- [Text shown]:
****************

Note that the potential success of such a mathematical inference strategy is related to the degree of bias in the target RNG and the accuracy of the percipient's perception of these biases. If there are very strong biases, such as a particular singlet target having a probability of one-half, and all the other possible singlets having much smaller corresponding probabilities, or if, for example, twos are always followed by ones, then our percipient should be able to begin scoring significantly above chance with a relatively small sample of the target sequence, say, after 25 or 50 trials. If, at the other extreme, the departures from an equiprobability and serial independence model in the target sequence are very small, say, one or two singlet targets having probabilities of .15 rather than .10, it would take a much longer sample of the target sequence to begin to get any accurate idea of these departures, and it is quite possible that forgetting and confusions in memory over very long samples of the target sequence might effectively rule out any practical use of such a mathematical inference strategy for many percipients. We shall examine this in more detail below.

In attempting to estimate how much percipients in general night be able to actually use some sort of mathematical inference strategy, we get into a murky area. At one extreme, we find rare cases of mathematical or memory prodigies or idiot savants who can do very striking and unusual things with very complex numbers, which leads us to think that almost any kind of conceivable mathematical computing ability might be possessed by some person somewhere. Balanced against this extreme possibility is the fact that in almost all cases of people we actually come in contact with, they can seldom remember more than 10 digits or so accurately. The limit of the 7-digit telephone numbers, which are difficult for quite a number of people to remember, is a practical example of this. Thus in practice we would expect most percipients to have considerable difficulty keeping very accurate track of even the singlet distribution of the target sequence, much less the doublet, triplet, and higher order distributions, after more than a few dozen or so trials. Actual experimental data on what people can judge about large masses of serial, numerical data would, of course, be useful in estimating human capacities more precisely.

****************

Text and item location entries:
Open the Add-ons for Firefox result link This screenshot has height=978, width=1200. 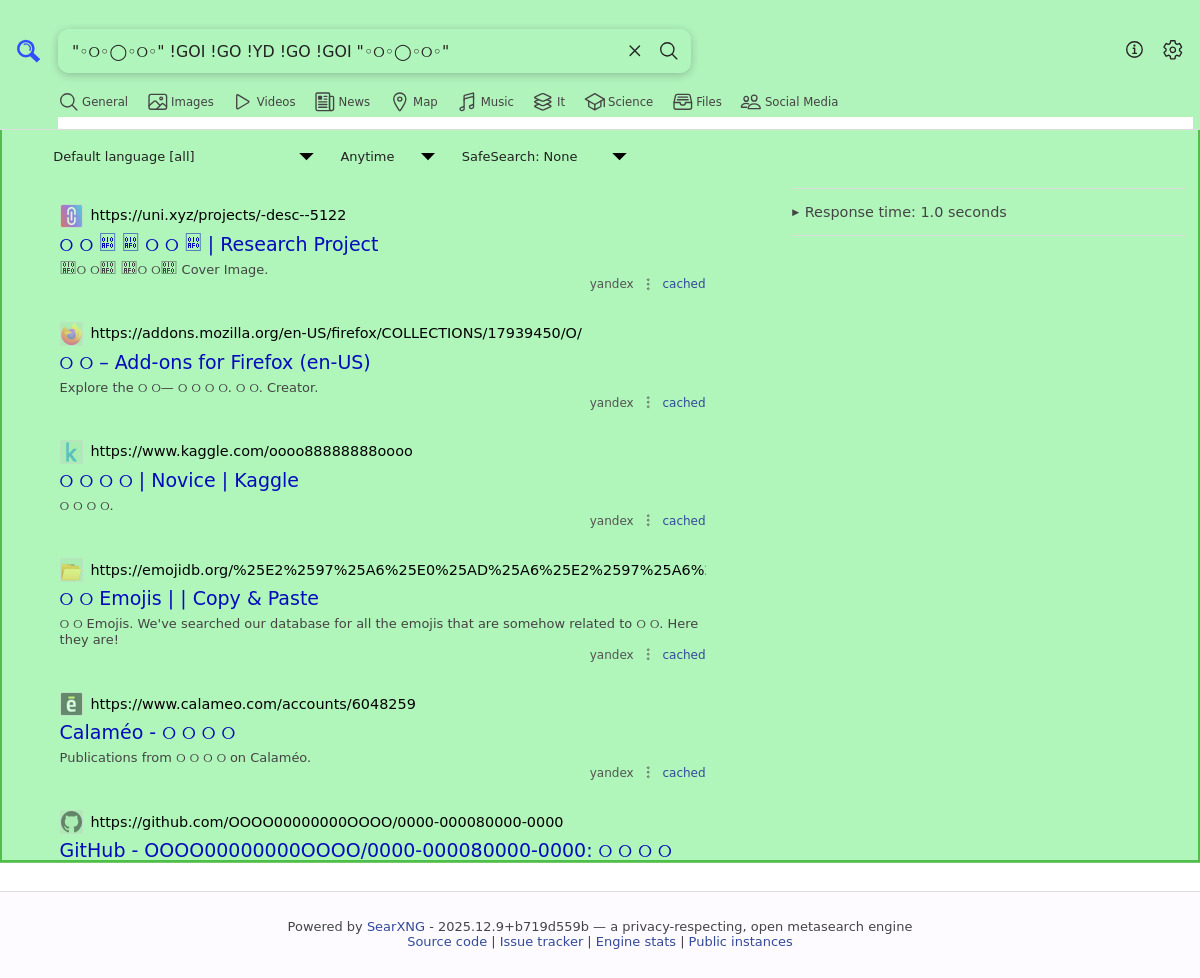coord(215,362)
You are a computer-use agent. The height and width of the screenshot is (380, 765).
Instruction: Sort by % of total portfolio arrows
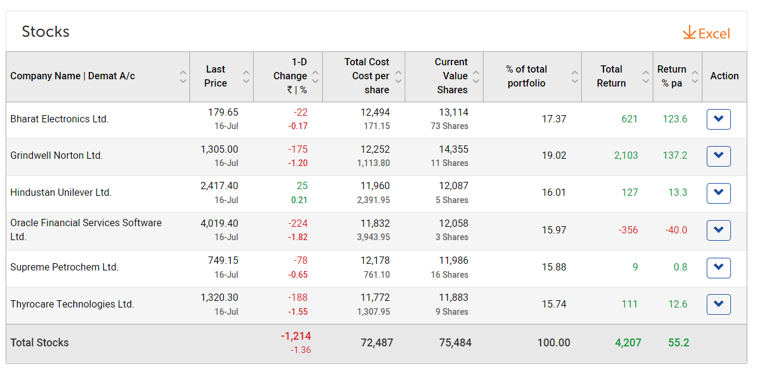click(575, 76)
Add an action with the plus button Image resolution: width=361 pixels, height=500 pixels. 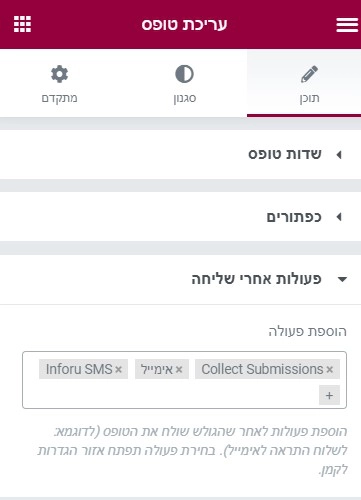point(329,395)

****************

- [Challenge 1]:
According to the passage on inference strategies, after roughly how many trials could a percipient begin scoring significantly above chance when the target sequence has very strong biases?
- [Challenge 2]:
Continue the passage on inference strategies from its last sentence.

- [Right answer 1]:
After 25 or 50 trials.

- [Right answer 2]:
Adequacy of Classical Bias Tests

Before considering our predictor program, it is important to note that standard tests for non-randomicity of sequences do not necessarily indicate how reliably a mathematical inference strategy could provide significant results in an ordinary length experiment. This will be illustrated by the following examples. We will use only singlet level bias, but the same arguments hold for higher level biases.

Suppose a percipient works in an experiment involving guessing the numbers one to ten, and he makes a total of 200 responses. We shall deliberately use a biased target source, such that outputs 1, 2, 3, 4, and 5, all have a probability of .15, while the outputs 6, 7, 8, 9, and 10 have a probability of .05, instead of all targets being equiprobable. The observed distribution of targets in the first half of our experiment (100 trials) would look like this, deliberately giving it a perfect reflection of the target bias pattern for simplicity of illustration:

Illustration 1
Targets	1	2	3	4	5	6	7	8	9	10
Frequency	.15	.15	.15	.15	.15	.05	.05	.05	.05	.05

The standard Chi-square test for equal frequency of observed targets would tell us that this sample of 100 is not from a random source, as we get a Chi-square of 25.00 with 9 degrees of freedom, p<.01, one-tailed. Suppose our percipient takes the first 100 trials to catch on to this singlet bias pattern, so that while he has only scored the 10 hits expected under our assumed equiprobability model in the first 100 trials, he will use a mathematical inference strategy, based on his new knowledge, for the remaining 100 trials of the experiment. His best strategy is to guess a 1, 2, 3, 4, or 5 on every trial. It does not matter whether he picks one of the high five and always guesses it, or randomly alternates among the high five: we would expect him to score about 15 hits in the second 100 trials. If we assess the significance of this score under our assumption of equiprobability, we compute a CR of 1.67, p<.05, one-tailed. For the whole experiment of 200 trials, we now have (10+15)=25 hits with an associated CR of 1.18, which, while not reaching statistical significance, might suggest to an experimenter that something was happening.

If the experiment was longer than 200 trials and the bias pattern and mathematical inference strategy were consistent, the percipient could obviously attain conventional levels of significance as he went further. For 300 trials, for example, we would have (1O+15+15)=40 hits, for a CR of 1.92, p<.05, one-tailed. We shall stay with a 200 trial experiment for now, however, to illustrate certain points.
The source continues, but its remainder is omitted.